Copy the items word for word, from the line containing "Task: Click the Oatmeal color swatch" through the last line of the items.

Available records:
---

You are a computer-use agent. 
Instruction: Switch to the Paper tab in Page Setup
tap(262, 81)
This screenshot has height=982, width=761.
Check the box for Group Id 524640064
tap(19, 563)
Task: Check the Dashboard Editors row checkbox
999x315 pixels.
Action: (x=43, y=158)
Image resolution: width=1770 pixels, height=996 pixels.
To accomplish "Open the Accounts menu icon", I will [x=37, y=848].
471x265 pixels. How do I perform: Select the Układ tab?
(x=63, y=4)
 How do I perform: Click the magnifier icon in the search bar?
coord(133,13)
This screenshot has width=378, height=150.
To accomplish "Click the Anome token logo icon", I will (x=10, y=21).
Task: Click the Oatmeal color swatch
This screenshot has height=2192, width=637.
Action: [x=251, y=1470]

---

Final answer:
Task: Click the Oatmeal color swatch
This screenshot has height=2192, width=637.
Action: [x=251, y=1470]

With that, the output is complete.